一方、不利益は受診では発見されない癌があること、不必要な前立腺生検の増加、前立腺生検に伴う合併症、過剰診断、過剰治療のリスクの増加、治療に伴う合併症によるQOLの低下が挙げられる。 推奨グレードB
前立腺がん検診の利益・不利益については近年、大規模なRCTの累積したデータより多くの検討がなされ、以前よりも明確になりつつある。ここでは、信頼できる大規模RCTからの報告を主に参考にしながら前立腺がんの検診の利益、不利益について解説する。ということで、全文引用しないとその全容は分からないということになるが、それはあまり意味のあることではない。全体のトーンは不利益より利益があるということのようだが、このCQ4の書き方が素人目からみると少し変である。解説で関心ひかれたことを引用する。P.52に次のように書かれている。
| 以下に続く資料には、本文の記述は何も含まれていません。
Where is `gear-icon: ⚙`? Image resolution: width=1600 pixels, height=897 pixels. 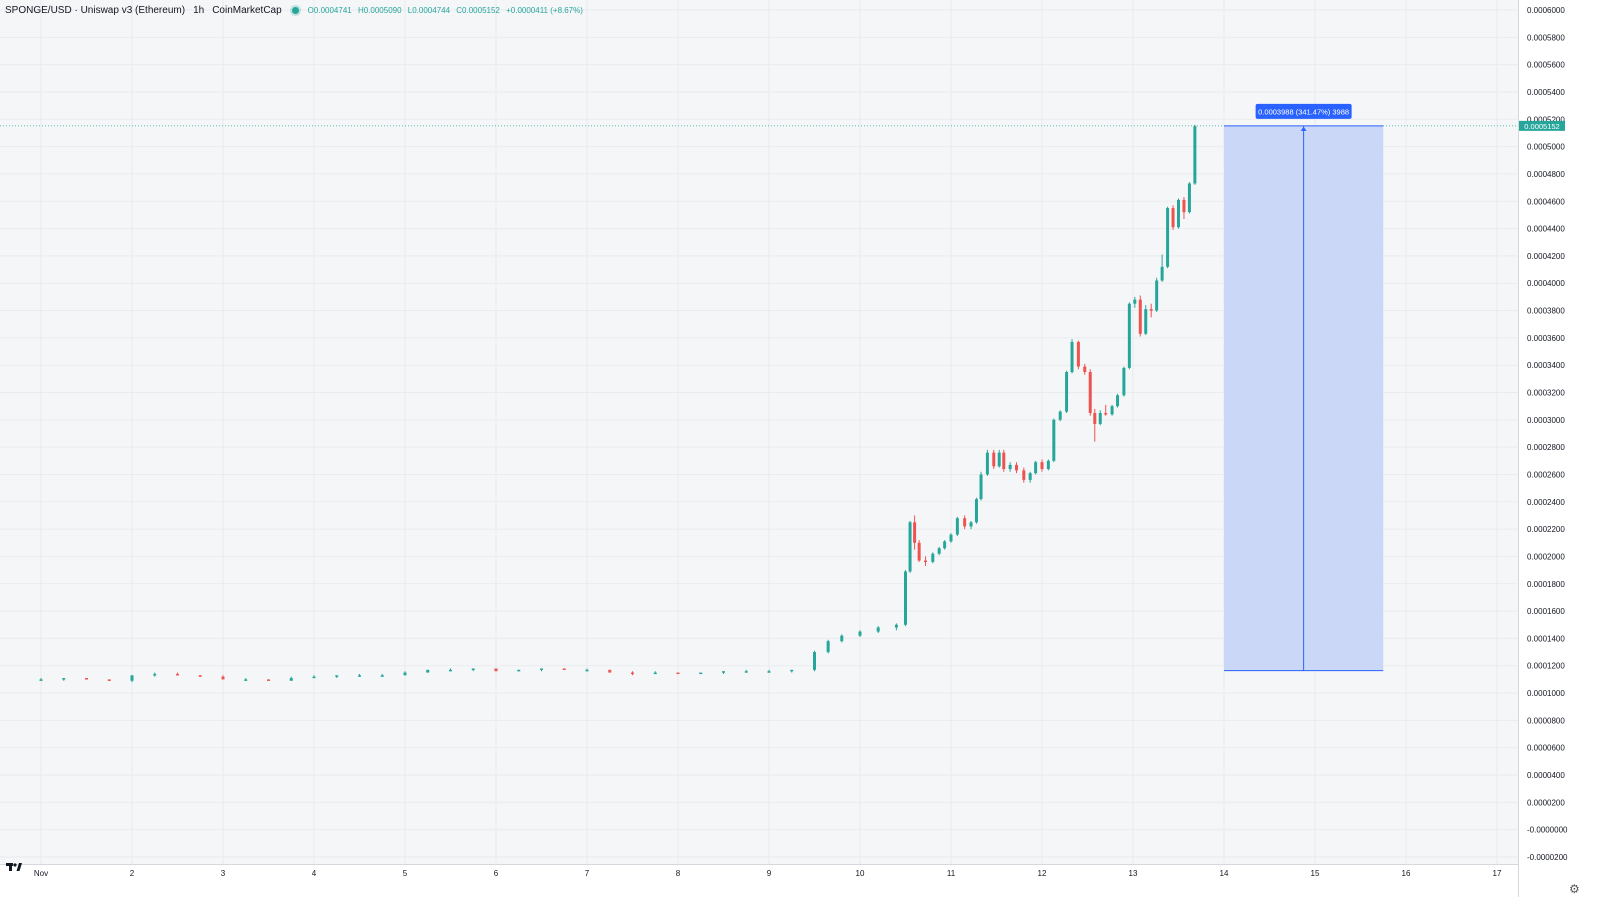 gear-icon: ⚙ is located at coordinates (1574, 889).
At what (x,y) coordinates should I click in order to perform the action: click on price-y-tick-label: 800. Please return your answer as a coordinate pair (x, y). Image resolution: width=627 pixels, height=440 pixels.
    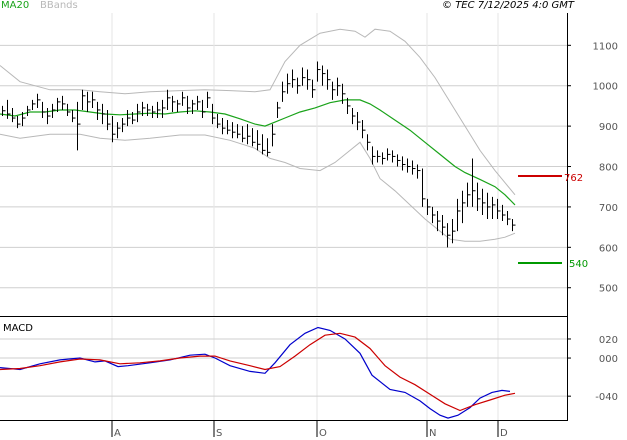
    Looking at the image, I should click on (608, 168).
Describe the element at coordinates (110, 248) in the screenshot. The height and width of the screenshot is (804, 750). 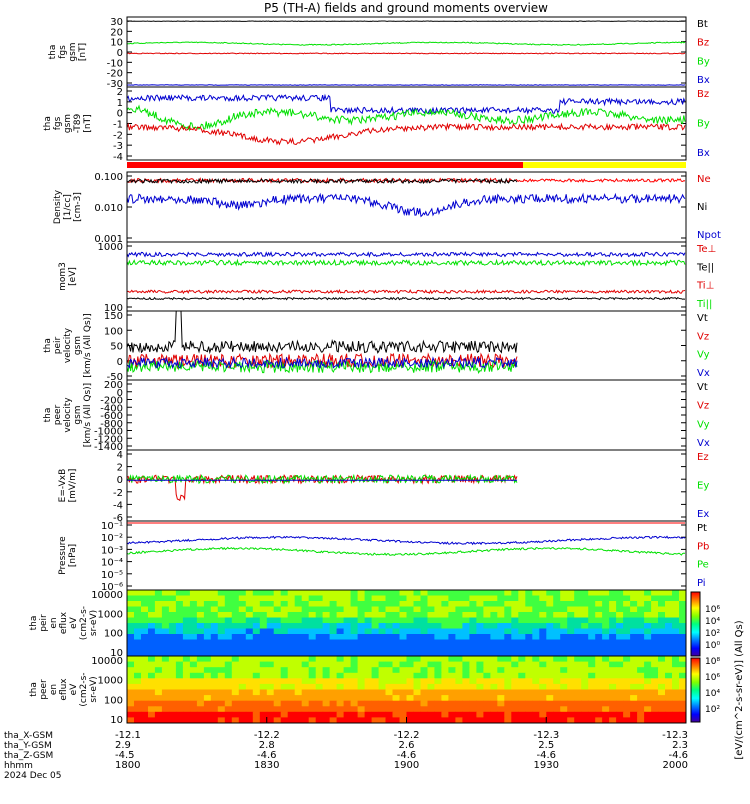
I see `yticklabel-temp-0: 1000` at that location.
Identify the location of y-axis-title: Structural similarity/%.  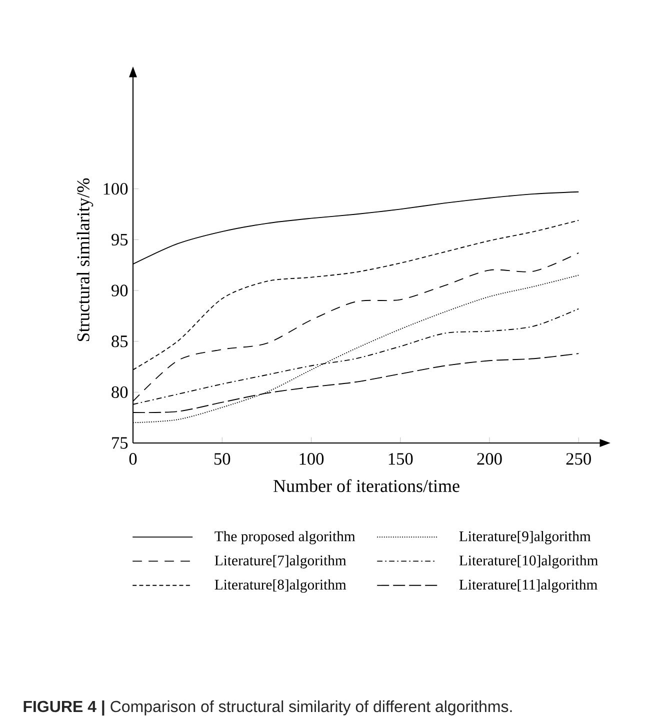
(85, 260).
敗血症等で死亡に至る合併症は極めて稀であり、ESPRCの検討では10,474例の生検で死亡例はなく、本邦の検討でもわずか1/212,065例(0.0005%)である1)。この参照されている論文は私が生検の合併症の比率で示した論文である。確かにfull textを読むと、一人死亡が確認できる。本邦で敗血症による死亡2人というのはcase study として報告されたのが2人ということだろう。
解説の最後に以下のように書かれている。
検診の利益と不利益をまとめた本邦の厚生労働省研究班(濱島班)のガイドライン 2) における、過剰診断の不利益に関する記述は参考になる。しかし利益や不利益の多くの部分において、最新の重要な研究成果に関する考察がなされていない。そのため、現時点では、『前立腺がん検診ガイドライン2010年増補版』に準拠した一版向けのPSA検診の最新情報・利益と不利益を解説した啓発資料(『PSA検診受診の手引き』(公益財団法人前立腺研究財団発行)等)を用いた情報提供を行うことが望ましいが、全般的に前立腺がん検診の不利益に関する要因は近年その多くが改善傾向にある。
1) Int J Urol. 2008 Apr;15(4):319-21.